For Breast reduction surgery, what would be the recommended size for me to be reduced to? And which type of surgery? (photo)

Currently I am Rib cage is 28 inches & cup size FF. Here are pictures of me, my breasts can fluctuate in sizes up or down one cup size, especially every month for 10 days before my period, which is beyond annoying. I do extreme sports and I'm sick of my boobs and having to where a bikini top, then a sports bra, then a vest on top of that, I can hardly breathe after all the armor is on. Is there any computer program where one can experiment with different sizes?

Doctor Answers 5

Breast Reduction in Melbourne, Florida

When considering breast reduction surgery, I highly recommended you focus on what is proportionate to you and your frame rather than a particular cup size.  Since cup sizes are not consistent and vary from one brand of bra to the next, they are not a reliable end point.  In addition, the type of breast reduction recommended will vary as you discuss your goals, pre- and postop considerations, and various options with your board-certified plastic surgeon.  I would recommend an in-person consult for this purpose so that you can be most informed regarding your options and most satisfied later regarding the results from your breast reduction surgery.  I hope this information is helpful to you.  Best of luck!


Melbourne Plastic Surgeon
5.0 out of 5 stars 29 reviews

Achieving a specific cup size after a reduction

is really difficult to predict.  In my practice, you can tell me to be aggressive, do my normal job, or resect only the minimum to quality for insurance coverage if applicable.  If you are paying for this yourself, you would be asked to tell me just how much tissue you wanted removed and I would do that.  Then revisions can always be done to fine tune your outcome.  Best wishes in getting what you want.

Curtis Wong, MD
Redding Plastic Surgeon
4.8 out of 5 stars 32 reviews

Breast Reduction

Hello,

Cup sizes are impossible to determine based on implants added or breast tissue removed. What you want is a pretty and durable result.  You may benefit from discussing the amount of breast tissue to be removed in percentage points, e.g. 25%, 30%, 35% reduction of total breast volume. 

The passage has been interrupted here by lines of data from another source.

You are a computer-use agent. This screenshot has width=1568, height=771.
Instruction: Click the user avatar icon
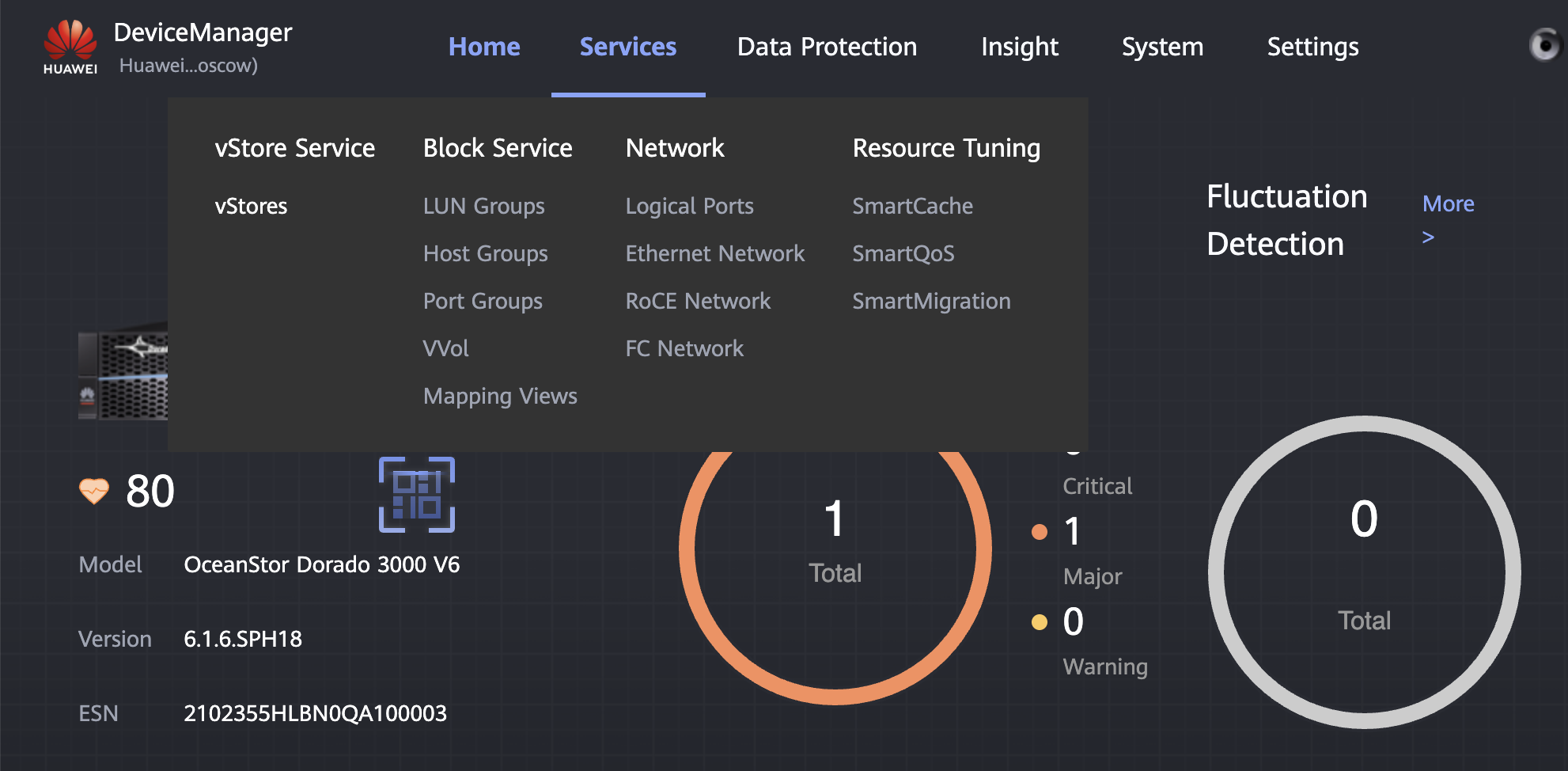click(1543, 45)
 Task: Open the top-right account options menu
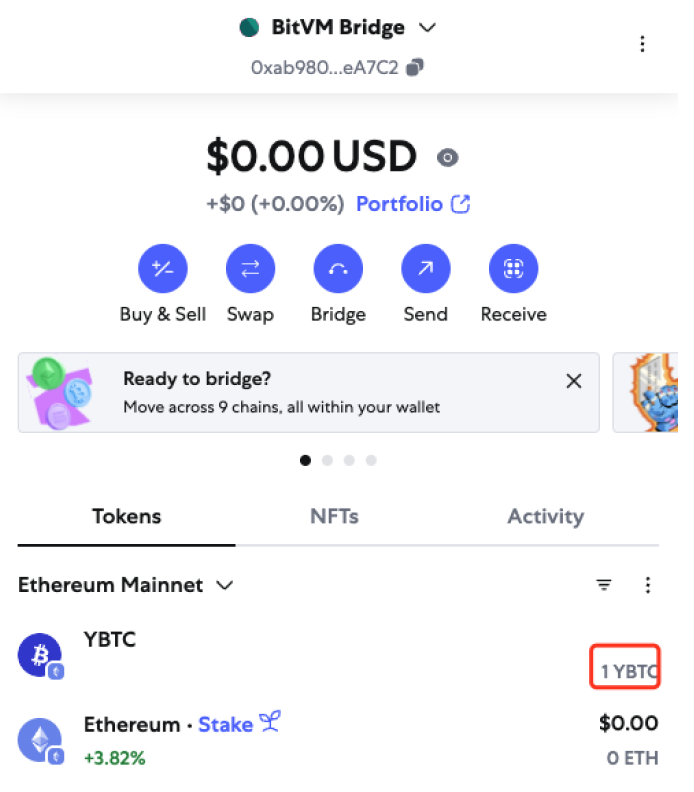coord(642,44)
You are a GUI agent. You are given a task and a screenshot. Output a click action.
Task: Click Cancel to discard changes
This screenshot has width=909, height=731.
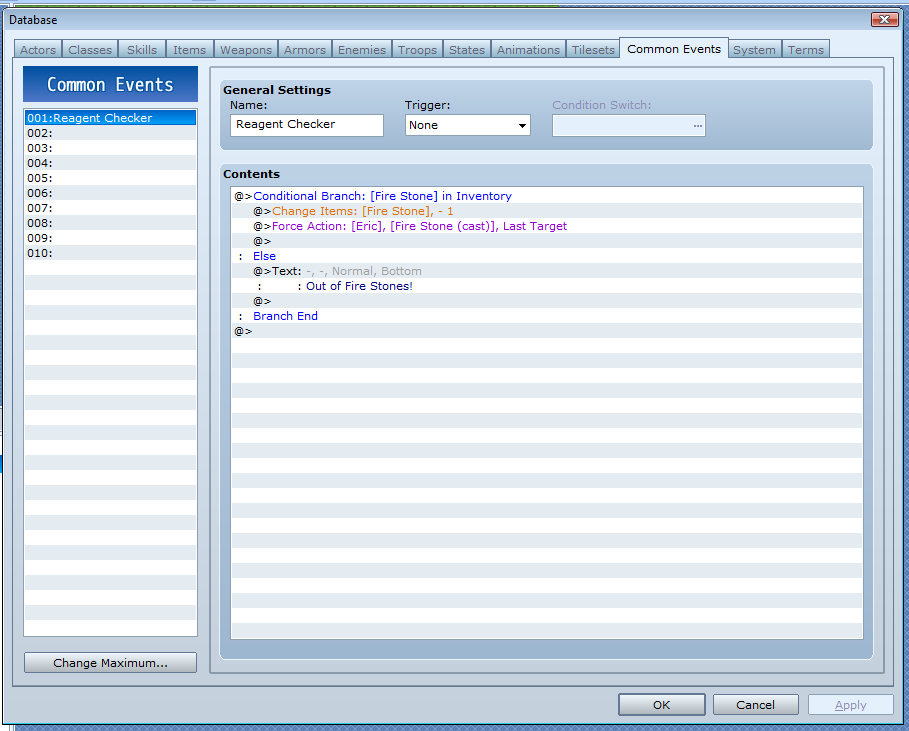pos(755,705)
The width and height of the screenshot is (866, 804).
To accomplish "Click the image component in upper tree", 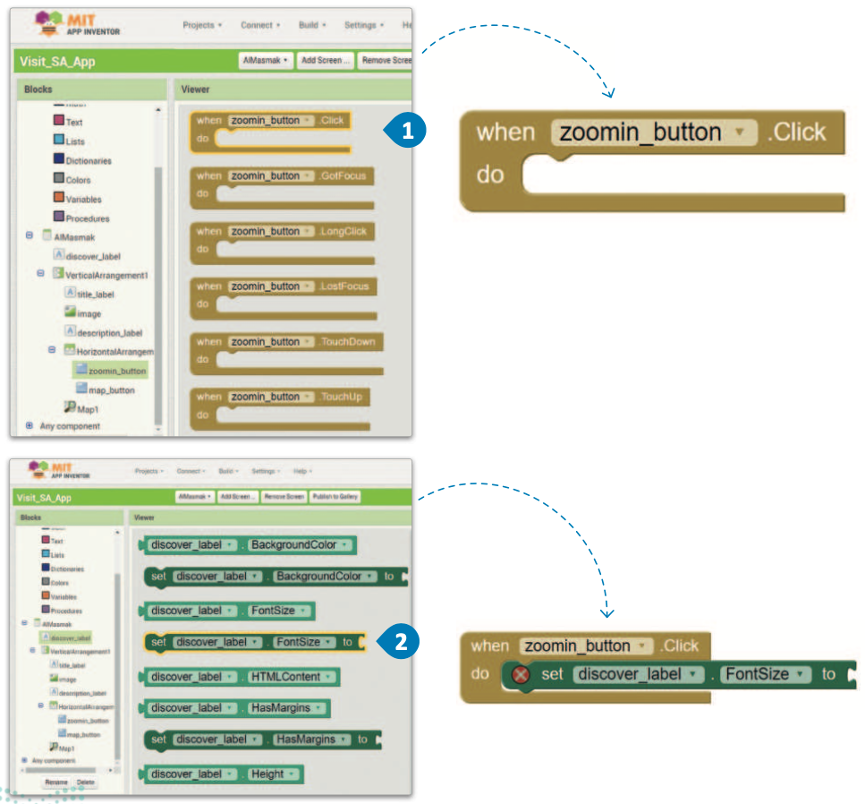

Please visit a few ABPS certified/ASAPS member surgeons expert in cosmetic breast surgery. 

Best of luck!

Gerald Minniti, MD, FACS
Beverly Hills Plastic Surgeon
4.9 out of 5 stars 79 reviews

What size is best for breast reduction?

Thank you for your question and you could benefit from a breast reduction surgery.  I would not focus on a cup size but on what your best proportion would be.  There a several techniques that could be done and I would discuss this with you surgeon and I am not aware of any computer programs that could show you what you would look like.  You need to talk to a board certified plastic surgeon who can guide you through this process and explain your options and results to you.

John D. Smoot, MD
La Jolla Plastic Surgeon
5.0 out of 5 stars 12 reviews

For Breast reduction surgery, what would be the recommended size for me to be reduced to? And which type of surgery?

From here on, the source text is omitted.